Slit-lamp examination. A slit lamp allows your eye doctor to see the structures at the front of your eye under magnification. The microscope is called a slit lamp because it uses an intense line of light — a slit — to illuminate your cornea, iris, lens and the space between your iris and cornea. The slit allows your doctor to view these structures in small sections, which makes it easier to detect any small abnormalities.

Retinal examination. In this procedure, your eye doctor puts dilating drops in your eyes to open your pupils wide and provide a window to the back of your eyes. Using a slit lamp or a special device called an ophthalmoscope, he or she can examine your lens for signs of a cataract and, if needed, determine how dense the clouding is. Your eye doctor will also check for glaucoma and, if you have blurred vision or discomfort, check for other problems involving the retina and the optic nerve.

Treatment
The only effective treatment for a cataract is surgery to remove the clouded lens, which usually includes replacing the lens with a clear lens implant.

Cataracts can’t be cured with medications, dietary supplements, exercise or optical devices. In the early stages of a cataract when symptoms are mild, a good understanding of the condition and a willingness to adjust your lifestyle can help. Some self-care approaches, such as using a magnifying glass to read or improving the lighting in your home, may help you deal with the effects of having a cataract.

Cataract Surgery
Thanks to medical and surgical advancements in recent years, cataract surgery has become one of the most gentle medical procedures performed today. Most patients are now able to enjoy their best possible vision with minimal recovery time.

This is possible thanks to a tiny, micro-incision, commonly called the “self-sealing” incision. It is called “self-sealing” because the eye’s natural internal pressure holds the incision tightly closed allowing the eye to heal without stitches. The self-sealing is made at the edge of the “clear cornea,” and is less than 2.5 mm in length. The clear cornea is the transparent covering of the front of the eye.

The cataract is situated inside the lens capsule, which is like an elastic bag that holds the lens in place. To remove the cataract, the front portion of the lens capsule is carefully opened. The cataract is gently broken apart using ultrasonic vibrations and vacuumed out of the lens capsule. This technique is called phacoemulsification. The lens capsule is left undisturbed so a tiny lens implant can be inserted in place of the original lens.

Many types of lenses are used; most are made of either Acrylic or Silicone.

Intraocular Lens Implant
Intraocular lenses, commonly called IOLs, may be one of the most important ophthalmic developments in the past 30 years. These tiny prescription lenses are placed inside the eye during cataract surgery, replacing the eye’s natural lens (called a cataract when it becomes clouded). Prior to the development of IOLs, cataract patients were forced to wear thick “coke bottle” glasses or contact lenses after the surgery. They were essentially blind without their glasses.
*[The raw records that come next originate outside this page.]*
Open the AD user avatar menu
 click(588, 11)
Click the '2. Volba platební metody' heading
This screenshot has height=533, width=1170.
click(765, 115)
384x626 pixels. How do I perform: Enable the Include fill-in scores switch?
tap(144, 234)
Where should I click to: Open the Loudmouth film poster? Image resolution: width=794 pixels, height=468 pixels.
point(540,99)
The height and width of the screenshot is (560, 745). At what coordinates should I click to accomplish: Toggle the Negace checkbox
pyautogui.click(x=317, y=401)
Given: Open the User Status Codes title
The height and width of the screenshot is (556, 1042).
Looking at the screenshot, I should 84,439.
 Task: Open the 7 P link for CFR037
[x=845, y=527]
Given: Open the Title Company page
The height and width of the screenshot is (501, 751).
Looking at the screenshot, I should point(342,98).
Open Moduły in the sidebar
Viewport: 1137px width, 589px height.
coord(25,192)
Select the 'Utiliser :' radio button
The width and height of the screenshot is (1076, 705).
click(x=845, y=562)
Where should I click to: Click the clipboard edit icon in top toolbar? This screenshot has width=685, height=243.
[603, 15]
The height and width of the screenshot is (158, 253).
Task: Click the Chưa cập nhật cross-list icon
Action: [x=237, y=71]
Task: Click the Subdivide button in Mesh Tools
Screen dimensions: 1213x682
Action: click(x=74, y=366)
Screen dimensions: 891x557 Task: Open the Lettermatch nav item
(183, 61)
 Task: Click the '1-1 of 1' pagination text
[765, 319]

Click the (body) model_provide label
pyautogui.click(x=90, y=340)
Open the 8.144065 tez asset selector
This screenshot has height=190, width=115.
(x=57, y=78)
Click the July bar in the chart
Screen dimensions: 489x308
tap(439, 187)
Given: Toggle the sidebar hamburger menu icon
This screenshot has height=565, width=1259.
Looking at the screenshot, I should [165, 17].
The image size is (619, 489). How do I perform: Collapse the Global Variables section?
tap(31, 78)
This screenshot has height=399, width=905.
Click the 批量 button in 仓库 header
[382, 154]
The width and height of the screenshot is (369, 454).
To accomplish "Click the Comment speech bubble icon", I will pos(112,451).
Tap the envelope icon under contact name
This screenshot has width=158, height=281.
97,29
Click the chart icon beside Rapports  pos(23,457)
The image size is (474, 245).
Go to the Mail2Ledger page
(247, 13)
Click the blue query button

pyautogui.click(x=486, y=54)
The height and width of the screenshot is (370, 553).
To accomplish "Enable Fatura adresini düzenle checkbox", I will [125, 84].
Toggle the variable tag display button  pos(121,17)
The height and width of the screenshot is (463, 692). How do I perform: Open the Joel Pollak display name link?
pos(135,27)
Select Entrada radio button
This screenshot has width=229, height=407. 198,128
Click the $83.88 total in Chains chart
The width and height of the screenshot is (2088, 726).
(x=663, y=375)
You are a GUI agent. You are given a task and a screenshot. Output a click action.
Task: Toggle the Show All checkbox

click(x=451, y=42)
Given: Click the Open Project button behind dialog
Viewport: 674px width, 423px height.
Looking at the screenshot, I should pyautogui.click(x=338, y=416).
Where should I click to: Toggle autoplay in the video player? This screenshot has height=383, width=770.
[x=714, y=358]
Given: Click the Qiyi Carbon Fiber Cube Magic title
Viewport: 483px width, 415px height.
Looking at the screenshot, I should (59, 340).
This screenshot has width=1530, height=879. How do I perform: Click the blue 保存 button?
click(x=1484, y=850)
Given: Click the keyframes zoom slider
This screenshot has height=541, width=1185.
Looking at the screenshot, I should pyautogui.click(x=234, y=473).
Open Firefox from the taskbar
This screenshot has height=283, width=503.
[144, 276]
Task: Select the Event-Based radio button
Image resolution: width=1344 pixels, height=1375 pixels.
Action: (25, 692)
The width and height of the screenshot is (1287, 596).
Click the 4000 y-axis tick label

Today, patients receiving IOLs often enjoy the best vision of their lives. Thanks to sophisticated formulas used to calculate the corrective prescription power of the lens, the IOL not only replaces the need for thick glasses, it can also correct the eye’s existing refractive error. (need for glasses)

There are two basic types of IOLs: foldable and hard. Foldable lenses are made of silicone or acrylic and can be rolled up and placed inside a tiny tube. The tube is inserted through a very small incision less than 2.5 mm in length. Once inside the eye, the IOL gently unfolds. Hard plastic lenses are appropriate in certain circumstances determined by the surgeon. Since they cannot be folded, they are placed through a slightly larger incision.

Selecting the best implant…
Great Advances in Artificial Lens technology now enables patients to choose the vision that best fits their lifestyle. Advanced technology lenses now routinely implanted include Crystalens, Restor and Rezoom. These advanced implants allow patients to see near, far and everything in between– often without dependence on glasses. Your Surgeon can help you pick the lens that best fits your lifestyle.